Nach der Entdeckung der Passage im letzten Jahr war ein Proteststurm losgebrochen, an dem sich auch viele Lehrer beteiligten und der zum Aufstieg der Piratenpartei beitrug. Zu Anfang der Affäre versuchten Politiker wie die grüne nordrhein-westfälische Bildungsministerin Sylvia Löhrmann das im Volksmund "Schultrojaner" genannte Programm mit dem Argument verteidigten, man habe mit dem Vertrag einen "Rechtsrahmen" geschaffen, "der das Urheberrecht der Verlage schützt und die Schulen gleichzeitig handlungsfähig macht", weil sie sonst "jede Kopie aus einem Schulbuch einzeln mit den Urhebern abrechnen" müssten.
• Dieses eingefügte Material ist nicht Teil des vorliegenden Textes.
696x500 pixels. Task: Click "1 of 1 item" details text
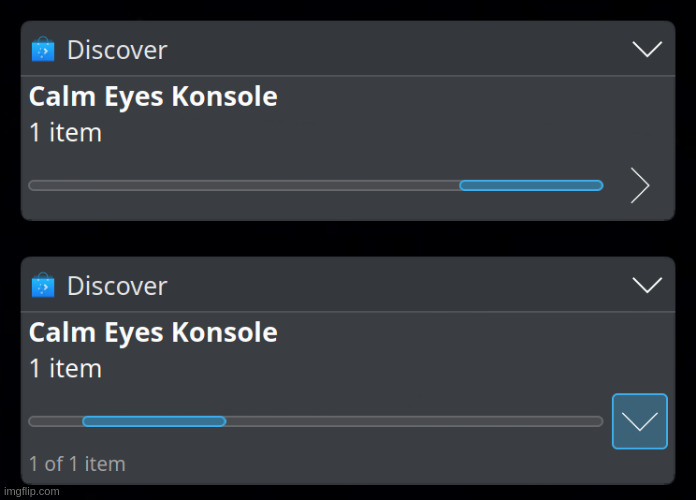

Allerdings wurde den Verlagen dieses Kopienverbotsrecht erst in der letzten Dekade von der damaligen SPD-Bundesjustizministerin Brigitte Zypries geschenkt - und Verlage können nur Leistungsschutz- oder Nutzungs-, aber keine Urheberrechte inne haben.

Weil sich im Zuge der Diskussion um das Programm, dass eigentlich dieses Frühjahr zum Einsatz kommen sollte, immer mehr Bürger und Medien fragten, warum Schulen Verlagen jedes Jahr große Summen an Steuergeldern zuschanzen, wenn sie stattdessen offene Lehrmaterialien entwickeln und nutzen könnten, breitete sich offenbar auch in den Führungsetage der Verwerter ein gewisses Unbehagen aus, das dazu beitrug, den Schultrojaner vor den Wahlen in Schleswig-Holstein und Nordrhein-Westfalen "im beiderseitigen Einvernehmen" zu beerdigen. Dafür beginnen im Sommer Verhandlungen, in denen "neue Lösungen" zum Schutz der Monopolinteressen der Verlage entwickelt und diesmal auch mit den Lehrerverbänden diskutiert werden sollen.